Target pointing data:

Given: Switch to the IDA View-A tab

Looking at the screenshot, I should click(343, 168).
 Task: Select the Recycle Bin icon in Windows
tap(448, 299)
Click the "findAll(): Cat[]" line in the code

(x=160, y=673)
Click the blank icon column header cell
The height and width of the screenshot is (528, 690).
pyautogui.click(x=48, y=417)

◆ TASK TO CARRY OUT
Copy out the lines above word for word, keeping every character as it stands.

◆ COMPLETE RESPONSE
Given: Switch to the IDA View-A tab

Looking at the screenshot, I should click(343, 168).
 Task: Select the Recycle Bin icon in Windows
tap(448, 299)
Click the "findAll(): Cat[]" line in the code

(x=160, y=673)
Click the blank icon column header cell
The height and width of the screenshot is (528, 690).
pyautogui.click(x=48, y=417)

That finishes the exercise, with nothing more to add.